Problem to solve:
You are to retype all of the data exactly as it appears.

(Data excerpts)
══════════

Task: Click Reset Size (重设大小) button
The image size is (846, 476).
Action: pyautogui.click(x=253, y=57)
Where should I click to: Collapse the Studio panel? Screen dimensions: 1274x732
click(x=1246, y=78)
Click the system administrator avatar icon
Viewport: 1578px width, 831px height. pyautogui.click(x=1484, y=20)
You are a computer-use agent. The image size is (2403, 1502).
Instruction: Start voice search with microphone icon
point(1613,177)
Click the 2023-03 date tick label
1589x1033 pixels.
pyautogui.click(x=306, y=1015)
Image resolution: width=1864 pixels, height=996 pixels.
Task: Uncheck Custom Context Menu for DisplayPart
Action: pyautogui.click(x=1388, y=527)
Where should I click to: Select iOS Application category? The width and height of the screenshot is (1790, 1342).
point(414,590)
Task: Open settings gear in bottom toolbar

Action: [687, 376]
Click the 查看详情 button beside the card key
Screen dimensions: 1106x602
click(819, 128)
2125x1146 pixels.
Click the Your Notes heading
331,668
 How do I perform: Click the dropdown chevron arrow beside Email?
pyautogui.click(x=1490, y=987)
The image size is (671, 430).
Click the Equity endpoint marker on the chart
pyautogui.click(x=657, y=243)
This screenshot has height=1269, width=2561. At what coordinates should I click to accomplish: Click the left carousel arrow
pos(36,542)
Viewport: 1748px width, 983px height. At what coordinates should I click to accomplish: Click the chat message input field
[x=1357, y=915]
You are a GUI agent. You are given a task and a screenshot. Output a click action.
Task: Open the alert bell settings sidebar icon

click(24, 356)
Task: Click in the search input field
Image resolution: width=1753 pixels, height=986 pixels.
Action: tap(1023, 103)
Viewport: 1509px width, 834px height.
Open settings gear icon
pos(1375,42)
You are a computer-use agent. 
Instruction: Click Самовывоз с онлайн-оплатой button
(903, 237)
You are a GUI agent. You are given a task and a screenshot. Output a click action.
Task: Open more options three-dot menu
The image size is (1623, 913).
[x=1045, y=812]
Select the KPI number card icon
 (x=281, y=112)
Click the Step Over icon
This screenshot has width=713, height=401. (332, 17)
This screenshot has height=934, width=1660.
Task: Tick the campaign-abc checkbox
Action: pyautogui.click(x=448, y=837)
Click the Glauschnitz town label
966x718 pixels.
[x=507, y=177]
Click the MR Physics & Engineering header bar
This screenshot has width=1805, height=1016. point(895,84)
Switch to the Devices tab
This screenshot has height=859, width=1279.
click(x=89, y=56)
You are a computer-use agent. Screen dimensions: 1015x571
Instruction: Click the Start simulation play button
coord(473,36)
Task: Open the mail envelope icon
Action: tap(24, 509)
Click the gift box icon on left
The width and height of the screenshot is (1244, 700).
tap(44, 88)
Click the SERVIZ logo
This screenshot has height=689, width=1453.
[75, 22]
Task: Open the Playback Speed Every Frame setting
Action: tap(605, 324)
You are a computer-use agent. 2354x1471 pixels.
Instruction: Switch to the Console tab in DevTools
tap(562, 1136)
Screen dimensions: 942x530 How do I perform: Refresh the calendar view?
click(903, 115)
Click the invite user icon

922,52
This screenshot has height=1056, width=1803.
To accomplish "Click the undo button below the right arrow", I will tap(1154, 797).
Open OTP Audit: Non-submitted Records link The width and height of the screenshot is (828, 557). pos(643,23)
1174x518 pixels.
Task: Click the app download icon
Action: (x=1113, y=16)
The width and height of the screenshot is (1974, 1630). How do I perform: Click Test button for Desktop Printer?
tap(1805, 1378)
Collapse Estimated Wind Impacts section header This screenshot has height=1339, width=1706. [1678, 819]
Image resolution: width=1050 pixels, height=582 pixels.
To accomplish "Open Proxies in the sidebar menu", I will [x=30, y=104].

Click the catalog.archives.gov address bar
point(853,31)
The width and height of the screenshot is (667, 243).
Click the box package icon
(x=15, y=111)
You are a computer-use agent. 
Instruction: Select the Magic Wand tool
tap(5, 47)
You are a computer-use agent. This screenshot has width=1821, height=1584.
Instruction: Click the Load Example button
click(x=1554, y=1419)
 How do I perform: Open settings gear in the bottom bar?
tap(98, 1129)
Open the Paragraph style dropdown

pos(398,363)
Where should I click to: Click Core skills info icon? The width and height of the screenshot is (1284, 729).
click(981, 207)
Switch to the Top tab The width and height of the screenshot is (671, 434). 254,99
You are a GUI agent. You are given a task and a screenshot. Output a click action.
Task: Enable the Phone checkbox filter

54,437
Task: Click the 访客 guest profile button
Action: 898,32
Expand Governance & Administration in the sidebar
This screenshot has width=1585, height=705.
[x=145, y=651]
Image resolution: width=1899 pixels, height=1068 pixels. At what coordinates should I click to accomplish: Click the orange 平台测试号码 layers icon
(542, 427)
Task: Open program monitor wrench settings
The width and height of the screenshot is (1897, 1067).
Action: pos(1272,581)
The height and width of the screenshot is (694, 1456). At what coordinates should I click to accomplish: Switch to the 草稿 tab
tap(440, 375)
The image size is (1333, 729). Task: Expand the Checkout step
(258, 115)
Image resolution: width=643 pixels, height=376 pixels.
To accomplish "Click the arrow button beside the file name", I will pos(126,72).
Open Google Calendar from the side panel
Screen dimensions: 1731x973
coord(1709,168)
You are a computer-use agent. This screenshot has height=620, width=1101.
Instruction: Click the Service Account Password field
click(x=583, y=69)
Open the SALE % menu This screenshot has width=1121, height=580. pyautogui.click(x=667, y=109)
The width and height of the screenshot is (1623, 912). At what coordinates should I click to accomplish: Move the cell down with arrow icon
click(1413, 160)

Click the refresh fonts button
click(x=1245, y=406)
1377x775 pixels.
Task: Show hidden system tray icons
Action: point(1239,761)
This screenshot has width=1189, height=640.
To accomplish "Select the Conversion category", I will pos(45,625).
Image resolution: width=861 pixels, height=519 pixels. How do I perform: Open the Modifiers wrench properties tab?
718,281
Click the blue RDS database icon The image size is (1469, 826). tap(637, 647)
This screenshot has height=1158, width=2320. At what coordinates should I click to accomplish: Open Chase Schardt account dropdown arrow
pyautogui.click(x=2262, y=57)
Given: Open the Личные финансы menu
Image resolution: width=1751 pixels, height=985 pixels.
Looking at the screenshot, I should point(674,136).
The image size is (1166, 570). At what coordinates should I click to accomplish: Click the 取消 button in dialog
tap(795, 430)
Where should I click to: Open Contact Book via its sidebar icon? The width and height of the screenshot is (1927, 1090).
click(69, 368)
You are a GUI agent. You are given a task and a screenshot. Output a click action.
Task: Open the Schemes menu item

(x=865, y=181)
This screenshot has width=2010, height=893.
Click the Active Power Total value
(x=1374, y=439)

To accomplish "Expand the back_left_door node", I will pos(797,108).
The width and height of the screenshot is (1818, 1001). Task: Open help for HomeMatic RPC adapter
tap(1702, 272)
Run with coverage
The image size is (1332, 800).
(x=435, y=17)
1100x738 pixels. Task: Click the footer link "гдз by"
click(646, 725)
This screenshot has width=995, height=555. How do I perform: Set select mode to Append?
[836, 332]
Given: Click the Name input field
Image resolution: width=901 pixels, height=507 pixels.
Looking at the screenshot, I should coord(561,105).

══════════

Solution to this task:
Task: Click Reset Size (重设大小) button
The image size is (846, 476).
Action: pyautogui.click(x=253, y=57)
Where should I click to: Collapse the Studio panel? Screen dimensions: 1274x732
click(x=1246, y=78)
Click the system administrator avatar icon
Viewport: 1578px width, 831px height. pyautogui.click(x=1484, y=20)
You are a computer-use agent. The image size is (2403, 1502).
Instruction: Start voice search with microphone icon
point(1613,177)
Click the 2023-03 date tick label
1589x1033 pixels.
pyautogui.click(x=306, y=1015)
Image resolution: width=1864 pixels, height=996 pixels.
Task: Uncheck Custom Context Menu for DisplayPart
Action: pyautogui.click(x=1388, y=527)
Where should I click to: Select iOS Application category? The width and height of the screenshot is (1790, 1342).
point(414,590)
Task: Open settings gear in bottom toolbar

Action: [687, 376]
Click the 查看详情 button beside the card key
Screen dimensions: 1106x602
click(819, 128)
2125x1146 pixels.
Click the Your Notes heading
331,668
 How do I perform: Click the dropdown chevron arrow beside Email?
pyautogui.click(x=1490, y=987)
The image size is (671, 430).
Click the Equity endpoint marker on the chart
pyautogui.click(x=657, y=243)
This screenshot has height=1269, width=2561. At what coordinates should I click to accomplish: Click the left carousel arrow
pos(36,542)
Viewport: 1748px width, 983px height. At what coordinates should I click to accomplish: Click the chat message input field
[x=1357, y=915]
You are a GUI agent. You are given a task and a screenshot. Output a click action.
Task: Open the alert bell settings sidebar icon

click(24, 356)
Task: Click in the search input field
Image resolution: width=1753 pixels, height=986 pixels.
Action: tap(1023, 103)
Viewport: 1509px width, 834px height.
Open settings gear icon
pos(1375,42)
You are a computer-use agent. 
Instruction: Click Самовывоз с онлайн-оплатой button
(903, 237)
You are a GUI agent. You are given a task and a screenshot. Output a click action.
Task: Open more options three-dot menu
The image size is (1623, 913).
[x=1045, y=812]
Select the KPI number card icon
 (x=281, y=112)
Click the Step Over icon
This screenshot has width=713, height=401. (332, 17)
This screenshot has height=934, width=1660.
Task: Tick the campaign-abc checkbox
Action: pyautogui.click(x=448, y=837)
Click the Glauschnitz town label
966x718 pixels.
[x=507, y=177]
Click the MR Physics & Engineering header bar
This screenshot has width=1805, height=1016. point(895,84)
Switch to the Devices tab
This screenshot has height=859, width=1279.
click(x=89, y=56)
You are a computer-use agent. Screen dimensions: 1015x571
Instruction: Click the Start simulation play button
coord(473,36)
Task: Open the mail envelope icon
Action: tap(24, 509)
Click the gift box icon on left
The width and height of the screenshot is (1244, 700).
tap(44, 88)
Click the SERVIZ logo
This screenshot has height=689, width=1453.
[75, 22]
Task: Open the Playback Speed Every Frame setting
Action: tap(605, 324)
You are a computer-use agent. 2354x1471 pixels.
Instruction: Switch to the Console tab in DevTools
tap(562, 1136)
Screen dimensions: 942x530 How do I perform: Refresh the calendar view?
click(903, 115)
Click the invite user icon

922,52
This screenshot has height=1056, width=1803.
To accomplish "Click the undo button below the right arrow", I will tap(1154, 797).
Open OTP Audit: Non-submitted Records link The width and height of the screenshot is (828, 557). pos(643,23)
1174x518 pixels.
Task: Click the app download icon
Action: (x=1113, y=16)
The width and height of the screenshot is (1974, 1630). How do I perform: Click Test button for Desktop Printer?
tap(1805, 1378)
Collapse Estimated Wind Impacts section header This screenshot has height=1339, width=1706. [1678, 819]
Image resolution: width=1050 pixels, height=582 pixels.
To accomplish "Open Proxies in the sidebar menu", I will [x=30, y=104].

Click the catalog.archives.gov address bar
point(853,31)
The width and height of the screenshot is (667, 243).
Click the box package icon
(x=15, y=111)
You are a computer-use agent. 
Instruction: Select the Magic Wand tool
tap(5, 47)
You are a computer-use agent. This screenshot has width=1821, height=1584.
Instruction: Click the Load Example button
click(x=1554, y=1419)
 How do I perform: Open settings gear in the bottom bar?
tap(98, 1129)
Open the Paragraph style dropdown

pos(398,363)
Where should I click to: Click Core skills info icon? The width and height of the screenshot is (1284, 729).
click(981, 207)
Switch to the Top tab The width and height of the screenshot is (671, 434). 254,99
You are a GUI agent. You are given a task and a screenshot. Output a click action.
Task: Enable the Phone checkbox filter

54,437
Task: Click the 访客 guest profile button
Action: 898,32
Expand Governance & Administration in the sidebar
This screenshot has width=1585, height=705.
[x=145, y=651]
Image resolution: width=1899 pixels, height=1068 pixels. At what coordinates should I click to accomplish: Click the orange 平台测试号码 layers icon
(542, 427)
Task: Open program monitor wrench settings
The width and height of the screenshot is (1897, 1067).
Action: pos(1272,581)
The height and width of the screenshot is (694, 1456). At what coordinates should I click to accomplish: Switch to the 草稿 tab
tap(440, 375)
The image size is (1333, 729). Task: Expand the Checkout step
(258, 115)
Image resolution: width=643 pixels, height=376 pixels.
To accomplish "Click the arrow button beside the file name", I will pos(126,72).
Open Google Calendar from the side panel
Screen dimensions: 1731x973
coord(1709,168)
You are a computer-use agent. This screenshot has height=620, width=1101.
Instruction: Click the Service Account Password field
click(x=583, y=69)
Open the SALE % menu This screenshot has width=1121, height=580. pyautogui.click(x=667, y=109)
The width and height of the screenshot is (1623, 912). At what coordinates should I click to accomplish: Move the cell down with arrow icon
click(1413, 160)

Click the refresh fonts button
click(x=1245, y=406)
1377x775 pixels.
Task: Show hidden system tray icons
Action: point(1239,761)
This screenshot has width=1189, height=640.
To accomplish "Select the Conversion category", I will pos(45,625).
Image resolution: width=861 pixels, height=519 pixels. How do I perform: Open the Modifiers wrench properties tab?
718,281
Click the blue RDS database icon The image size is (1469, 826). tap(637, 647)
This screenshot has height=1158, width=2320. At what coordinates should I click to accomplish: Open Chase Schardt account dropdown arrow
pyautogui.click(x=2262, y=57)
Given: Open the Личные финансы menu
Image resolution: width=1751 pixels, height=985 pixels.
Looking at the screenshot, I should point(674,136).
The image size is (1166, 570). At what coordinates should I click to accomplish: Click the 取消 button in dialog
tap(795, 430)
Where should I click to: Open Contact Book via its sidebar icon? The width and height of the screenshot is (1927, 1090).
click(69, 368)
You are a GUI agent. You are given a task and a screenshot. Output a click action.
Task: Open the Schemes menu item

(x=865, y=181)
This screenshot has width=2010, height=893.
Click the Active Power Total value
(x=1374, y=439)

To accomplish "Expand the back_left_door node", I will pos(797,108).
The width and height of the screenshot is (1818, 1001). Task: Open help for HomeMatic RPC adapter
tap(1702, 272)
Run with coverage
The image size is (1332, 800).
(x=435, y=17)
1100x738 pixels. Task: Click the footer link "гдз by"
click(646, 725)
This screenshot has width=995, height=555. How do I perform: Set select mode to Append?
[836, 332]
Given: Click the Name input field
Image resolution: width=901 pixels, height=507 pixels.
Looking at the screenshot, I should coord(561,105).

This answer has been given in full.